- **Task**
In the records below, locate the line containing "Instruction: Increase the", then extract it and all following lines exactly, ending with the last line.
************
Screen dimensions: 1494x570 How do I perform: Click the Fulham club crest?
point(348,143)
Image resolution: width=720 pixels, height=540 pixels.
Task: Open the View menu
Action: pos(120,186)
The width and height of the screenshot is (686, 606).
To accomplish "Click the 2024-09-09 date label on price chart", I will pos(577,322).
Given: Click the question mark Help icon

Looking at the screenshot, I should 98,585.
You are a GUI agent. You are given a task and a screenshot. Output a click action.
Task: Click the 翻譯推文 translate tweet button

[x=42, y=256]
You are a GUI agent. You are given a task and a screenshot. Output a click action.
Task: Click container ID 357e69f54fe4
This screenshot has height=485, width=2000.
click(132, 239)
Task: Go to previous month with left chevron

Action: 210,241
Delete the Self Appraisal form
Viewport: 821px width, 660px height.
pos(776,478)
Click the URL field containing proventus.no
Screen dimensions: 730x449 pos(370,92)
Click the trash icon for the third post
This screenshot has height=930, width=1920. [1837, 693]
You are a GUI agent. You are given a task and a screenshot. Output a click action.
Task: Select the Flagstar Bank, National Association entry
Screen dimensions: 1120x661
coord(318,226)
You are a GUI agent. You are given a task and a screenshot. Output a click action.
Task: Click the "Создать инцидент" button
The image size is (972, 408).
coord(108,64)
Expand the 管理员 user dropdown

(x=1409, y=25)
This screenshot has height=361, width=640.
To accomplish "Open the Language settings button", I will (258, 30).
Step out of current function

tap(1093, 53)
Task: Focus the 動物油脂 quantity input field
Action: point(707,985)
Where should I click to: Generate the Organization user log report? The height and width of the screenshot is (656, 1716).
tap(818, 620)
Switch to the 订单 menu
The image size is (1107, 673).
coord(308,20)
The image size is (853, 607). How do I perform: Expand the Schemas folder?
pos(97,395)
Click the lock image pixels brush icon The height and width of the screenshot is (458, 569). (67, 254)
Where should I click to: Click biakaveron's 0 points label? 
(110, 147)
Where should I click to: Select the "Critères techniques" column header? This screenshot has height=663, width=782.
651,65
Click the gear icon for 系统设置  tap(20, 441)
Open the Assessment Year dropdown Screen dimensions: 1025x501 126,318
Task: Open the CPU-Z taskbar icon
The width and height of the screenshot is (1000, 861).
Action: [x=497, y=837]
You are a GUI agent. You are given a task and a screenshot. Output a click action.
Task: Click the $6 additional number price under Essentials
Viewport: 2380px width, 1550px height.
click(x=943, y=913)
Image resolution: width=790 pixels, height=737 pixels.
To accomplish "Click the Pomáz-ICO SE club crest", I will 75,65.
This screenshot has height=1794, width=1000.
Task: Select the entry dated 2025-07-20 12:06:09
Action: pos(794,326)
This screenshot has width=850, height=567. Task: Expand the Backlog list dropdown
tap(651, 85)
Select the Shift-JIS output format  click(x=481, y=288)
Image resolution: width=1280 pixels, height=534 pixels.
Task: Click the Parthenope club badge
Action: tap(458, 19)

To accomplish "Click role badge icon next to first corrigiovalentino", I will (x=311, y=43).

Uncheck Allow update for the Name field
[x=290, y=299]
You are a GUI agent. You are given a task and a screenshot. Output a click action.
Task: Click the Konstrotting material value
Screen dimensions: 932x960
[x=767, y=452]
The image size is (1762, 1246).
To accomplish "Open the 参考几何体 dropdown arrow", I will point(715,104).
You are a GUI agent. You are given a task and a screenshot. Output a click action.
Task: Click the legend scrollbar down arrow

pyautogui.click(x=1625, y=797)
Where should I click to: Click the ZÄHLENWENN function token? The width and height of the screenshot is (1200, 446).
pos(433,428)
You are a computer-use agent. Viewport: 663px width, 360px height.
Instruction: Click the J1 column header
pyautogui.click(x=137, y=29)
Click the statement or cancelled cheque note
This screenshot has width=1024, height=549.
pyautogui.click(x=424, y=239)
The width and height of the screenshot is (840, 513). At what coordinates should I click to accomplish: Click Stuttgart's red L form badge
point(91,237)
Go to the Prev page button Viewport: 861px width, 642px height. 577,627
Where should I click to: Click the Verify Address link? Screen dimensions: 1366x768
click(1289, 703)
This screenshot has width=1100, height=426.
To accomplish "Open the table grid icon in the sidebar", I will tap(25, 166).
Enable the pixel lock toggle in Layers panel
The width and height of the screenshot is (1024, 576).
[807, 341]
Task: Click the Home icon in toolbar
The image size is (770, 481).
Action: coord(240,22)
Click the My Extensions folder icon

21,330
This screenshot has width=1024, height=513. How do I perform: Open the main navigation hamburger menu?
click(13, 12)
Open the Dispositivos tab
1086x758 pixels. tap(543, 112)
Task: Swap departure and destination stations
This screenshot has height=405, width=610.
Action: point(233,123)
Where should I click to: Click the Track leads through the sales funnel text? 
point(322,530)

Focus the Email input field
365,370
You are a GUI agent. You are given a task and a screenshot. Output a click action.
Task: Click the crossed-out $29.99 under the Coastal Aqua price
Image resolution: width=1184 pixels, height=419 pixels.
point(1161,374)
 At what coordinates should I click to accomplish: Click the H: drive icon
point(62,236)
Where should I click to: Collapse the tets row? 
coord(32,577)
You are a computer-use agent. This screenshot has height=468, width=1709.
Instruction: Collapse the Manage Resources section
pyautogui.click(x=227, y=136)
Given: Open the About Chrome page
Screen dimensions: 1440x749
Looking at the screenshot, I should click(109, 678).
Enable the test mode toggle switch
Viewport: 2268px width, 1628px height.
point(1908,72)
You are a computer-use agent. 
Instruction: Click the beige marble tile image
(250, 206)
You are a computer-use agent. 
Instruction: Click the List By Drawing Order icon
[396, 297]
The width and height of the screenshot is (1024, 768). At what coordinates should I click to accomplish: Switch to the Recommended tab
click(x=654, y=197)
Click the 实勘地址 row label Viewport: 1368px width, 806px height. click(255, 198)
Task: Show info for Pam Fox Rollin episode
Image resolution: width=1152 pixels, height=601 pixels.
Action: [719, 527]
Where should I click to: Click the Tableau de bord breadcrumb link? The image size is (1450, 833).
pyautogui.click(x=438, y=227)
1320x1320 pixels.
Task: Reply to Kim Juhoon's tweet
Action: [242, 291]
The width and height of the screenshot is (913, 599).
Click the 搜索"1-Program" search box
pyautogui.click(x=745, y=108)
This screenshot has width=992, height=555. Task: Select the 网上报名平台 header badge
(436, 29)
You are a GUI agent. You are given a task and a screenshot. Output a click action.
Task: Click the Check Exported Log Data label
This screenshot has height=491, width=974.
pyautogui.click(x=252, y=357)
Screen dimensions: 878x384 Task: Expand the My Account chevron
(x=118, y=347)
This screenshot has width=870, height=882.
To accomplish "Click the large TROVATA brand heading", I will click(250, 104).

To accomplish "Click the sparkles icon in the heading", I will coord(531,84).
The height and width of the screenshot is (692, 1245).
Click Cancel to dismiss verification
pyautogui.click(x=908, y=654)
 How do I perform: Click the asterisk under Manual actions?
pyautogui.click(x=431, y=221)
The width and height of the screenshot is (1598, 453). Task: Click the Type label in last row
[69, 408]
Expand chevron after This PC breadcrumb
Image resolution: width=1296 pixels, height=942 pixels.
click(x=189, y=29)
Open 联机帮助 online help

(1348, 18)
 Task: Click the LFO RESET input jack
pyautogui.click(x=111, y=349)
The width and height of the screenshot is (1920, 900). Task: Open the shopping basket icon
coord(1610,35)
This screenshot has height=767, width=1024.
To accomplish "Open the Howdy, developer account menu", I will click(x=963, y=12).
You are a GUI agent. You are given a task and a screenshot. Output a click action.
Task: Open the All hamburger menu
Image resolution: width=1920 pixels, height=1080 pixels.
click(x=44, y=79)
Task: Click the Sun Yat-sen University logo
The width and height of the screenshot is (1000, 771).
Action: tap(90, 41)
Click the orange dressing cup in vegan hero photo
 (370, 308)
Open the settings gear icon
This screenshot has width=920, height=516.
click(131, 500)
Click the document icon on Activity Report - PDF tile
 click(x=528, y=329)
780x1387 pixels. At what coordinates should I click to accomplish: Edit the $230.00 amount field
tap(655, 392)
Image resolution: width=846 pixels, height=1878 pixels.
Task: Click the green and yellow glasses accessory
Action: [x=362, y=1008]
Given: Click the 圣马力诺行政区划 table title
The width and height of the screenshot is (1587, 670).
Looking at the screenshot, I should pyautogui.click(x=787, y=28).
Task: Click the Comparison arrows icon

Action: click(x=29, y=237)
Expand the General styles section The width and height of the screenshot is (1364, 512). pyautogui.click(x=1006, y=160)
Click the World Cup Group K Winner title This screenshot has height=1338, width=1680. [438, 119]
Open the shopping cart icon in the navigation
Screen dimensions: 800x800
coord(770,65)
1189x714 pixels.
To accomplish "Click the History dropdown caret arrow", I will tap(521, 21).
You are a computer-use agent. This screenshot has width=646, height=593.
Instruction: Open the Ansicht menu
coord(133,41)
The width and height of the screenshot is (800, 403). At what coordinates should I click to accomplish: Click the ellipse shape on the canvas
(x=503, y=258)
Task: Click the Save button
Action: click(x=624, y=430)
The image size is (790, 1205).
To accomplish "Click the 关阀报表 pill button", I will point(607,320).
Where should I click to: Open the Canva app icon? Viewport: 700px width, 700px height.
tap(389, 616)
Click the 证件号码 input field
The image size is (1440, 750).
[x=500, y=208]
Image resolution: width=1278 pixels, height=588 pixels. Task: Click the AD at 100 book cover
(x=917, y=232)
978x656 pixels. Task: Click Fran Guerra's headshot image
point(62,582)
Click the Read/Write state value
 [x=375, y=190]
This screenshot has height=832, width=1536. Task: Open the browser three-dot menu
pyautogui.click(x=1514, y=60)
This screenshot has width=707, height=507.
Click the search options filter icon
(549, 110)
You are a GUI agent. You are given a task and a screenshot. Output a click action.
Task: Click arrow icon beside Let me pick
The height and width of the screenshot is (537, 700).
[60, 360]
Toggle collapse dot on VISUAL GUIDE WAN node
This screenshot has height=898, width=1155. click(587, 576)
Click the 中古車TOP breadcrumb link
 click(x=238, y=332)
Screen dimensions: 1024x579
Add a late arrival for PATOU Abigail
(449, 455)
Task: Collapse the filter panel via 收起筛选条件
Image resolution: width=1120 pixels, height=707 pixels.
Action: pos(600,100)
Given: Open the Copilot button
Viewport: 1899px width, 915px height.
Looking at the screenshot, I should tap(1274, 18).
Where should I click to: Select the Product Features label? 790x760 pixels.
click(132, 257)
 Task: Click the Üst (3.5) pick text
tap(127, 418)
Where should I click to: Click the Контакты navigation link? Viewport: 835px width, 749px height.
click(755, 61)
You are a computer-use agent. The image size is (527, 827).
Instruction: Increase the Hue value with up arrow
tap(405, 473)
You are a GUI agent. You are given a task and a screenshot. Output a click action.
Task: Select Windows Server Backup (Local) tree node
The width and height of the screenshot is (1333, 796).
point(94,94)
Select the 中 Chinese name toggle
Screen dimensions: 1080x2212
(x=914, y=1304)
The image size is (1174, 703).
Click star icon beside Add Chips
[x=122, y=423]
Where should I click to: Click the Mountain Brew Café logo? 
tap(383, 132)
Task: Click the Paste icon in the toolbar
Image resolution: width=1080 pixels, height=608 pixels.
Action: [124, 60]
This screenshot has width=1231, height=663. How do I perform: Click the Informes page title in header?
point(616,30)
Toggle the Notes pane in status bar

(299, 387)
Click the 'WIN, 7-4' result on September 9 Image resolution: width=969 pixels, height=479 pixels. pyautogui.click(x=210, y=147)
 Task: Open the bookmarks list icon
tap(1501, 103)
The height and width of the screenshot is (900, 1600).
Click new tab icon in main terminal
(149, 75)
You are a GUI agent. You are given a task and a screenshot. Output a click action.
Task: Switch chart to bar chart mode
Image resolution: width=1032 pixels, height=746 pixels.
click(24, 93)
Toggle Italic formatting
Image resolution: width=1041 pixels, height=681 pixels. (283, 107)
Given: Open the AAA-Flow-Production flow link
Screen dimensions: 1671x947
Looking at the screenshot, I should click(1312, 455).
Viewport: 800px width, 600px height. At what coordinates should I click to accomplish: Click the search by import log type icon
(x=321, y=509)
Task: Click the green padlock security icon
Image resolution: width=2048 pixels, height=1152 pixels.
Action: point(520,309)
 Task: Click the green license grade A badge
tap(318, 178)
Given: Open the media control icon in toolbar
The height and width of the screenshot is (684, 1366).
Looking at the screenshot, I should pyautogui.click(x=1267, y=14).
************
- **Output of the exercise**
Instruction: Increase the Hue value with up arrow
tap(405, 473)
You are a GUI agent. You are given a task and a screenshot. Output a click action.
Task: Select Windows Server Backup (Local) tree node
The width and height of the screenshot is (1333, 796).
point(94,94)
Select the 中 Chinese name toggle
Screen dimensions: 1080x2212
(x=914, y=1304)
The image size is (1174, 703).
Click star icon beside Add Chips
[x=122, y=423]
Where should I click to: Click the Mountain Brew Café logo? 
tap(383, 132)
Task: Click the Paste icon in the toolbar
Image resolution: width=1080 pixels, height=608 pixels.
Action: [124, 60]
This screenshot has width=1231, height=663. How do I perform: Click the Informes page title in header?
point(616,30)
Toggle the Notes pane in status bar

(299, 387)
Click the 'WIN, 7-4' result on September 9 Image resolution: width=969 pixels, height=479 pixels. pyautogui.click(x=210, y=147)
 Task: Open the bookmarks list icon
tap(1501, 103)
The height and width of the screenshot is (900, 1600).
Click new tab icon in main terminal
(149, 75)
You are a GUI agent. You are given a task and a screenshot. Output a click action.
Task: Switch chart to bar chart mode
Image resolution: width=1032 pixels, height=746 pixels.
click(24, 93)
Toggle Italic formatting
Image resolution: width=1041 pixels, height=681 pixels. (283, 107)
Given: Open the AAA-Flow-Production flow link
Screen dimensions: 1671x947
Looking at the screenshot, I should click(1312, 455).
Viewport: 800px width, 600px height. At what coordinates should I click to accomplish: Click the search by import log type icon
(x=321, y=509)
Task: Click the green padlock security icon
Image resolution: width=2048 pixels, height=1152 pixels.
Action: point(520,309)
 Task: Click the green license grade A badge
tap(318, 178)
Given: Open the media control icon in toolbar
The height and width of the screenshot is (684, 1366).
Looking at the screenshot, I should pyautogui.click(x=1267, y=14).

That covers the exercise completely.